The glomerulus is almost entirely surrounded by a cup-shaped organ called a Bowman’s Capsule, which leads to a coiled uriniferous tubule. This tubule, after a series of coils and loops, joins other tubules and passes through the medulla to open into that pelvis at the apex of a pyramid.

 

Mechanism of Excretion in the Kidney:

In understanding the mechanism of excretion in humans, we shall examine some of these salient details: The capillary leaving the glomerulus is narrower than the one entering it, so that a high pressure is set up. This pressure causes fluids to filter out through the capillary walls and connect in the Bowman’s Capsule. The filtered fluid contains glucose, salts and nitrogenous waste dissolved in water, but proteins and fibrinogen remain in the blood. In man, 180litres per day of this filtrate, carrying 145g glucose and 1,100g sodium chloride pass into the Bowman’s Capsules. As the filtered serum passes down the uriniferous tubule, all the glucose, some of the salts and much water are absorbed back into a network of capillaries surrounding the tubule. This selective re-absorption prevents the loss of useful substances from the blood serum. The remaining liquid contains only the poisonous nitrogenous compounds and excess salts and water, called urine. It passes down the uriniferous tubule to the pelvis of the kidney where it collects and continues down the ureter to the bladder as a result of waves of contraction in the ureter.
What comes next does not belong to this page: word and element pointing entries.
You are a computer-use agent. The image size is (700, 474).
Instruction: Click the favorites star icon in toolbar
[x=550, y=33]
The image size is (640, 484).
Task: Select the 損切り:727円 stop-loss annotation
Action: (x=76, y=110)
The capillaries from the glomeruli and the uriniferous tubules unite to form the renal vein.
Energy from respiration is used by the kidney to effect re-absorption, the blood in consequence leaving the kidneys in the renal vein containing less oxygen and glucose, more carbon dioxide and as a result of excretion, less water, salts and nitrogenous waste.

 

2. The Bladder:
The bladder is an extensible sac with elastic and muscular tissue in it’s walls. The volume of accumulating urine entering the bladder from the ureters, extends it’s elastic walls to a volume of 400cm^3 or more. At intervals the sphincter muscle which closes the outlet to the bladder relaxes and the bladder contracts, aided by the muscles of the abdomen, expelling the urine through a duct called urethra. In babies, the sphincter muscle is controlled by a reflex action triggered off by nerve endings in the stretched walls of the bladder. After about two years or less the muscle can be controlled voluntarily.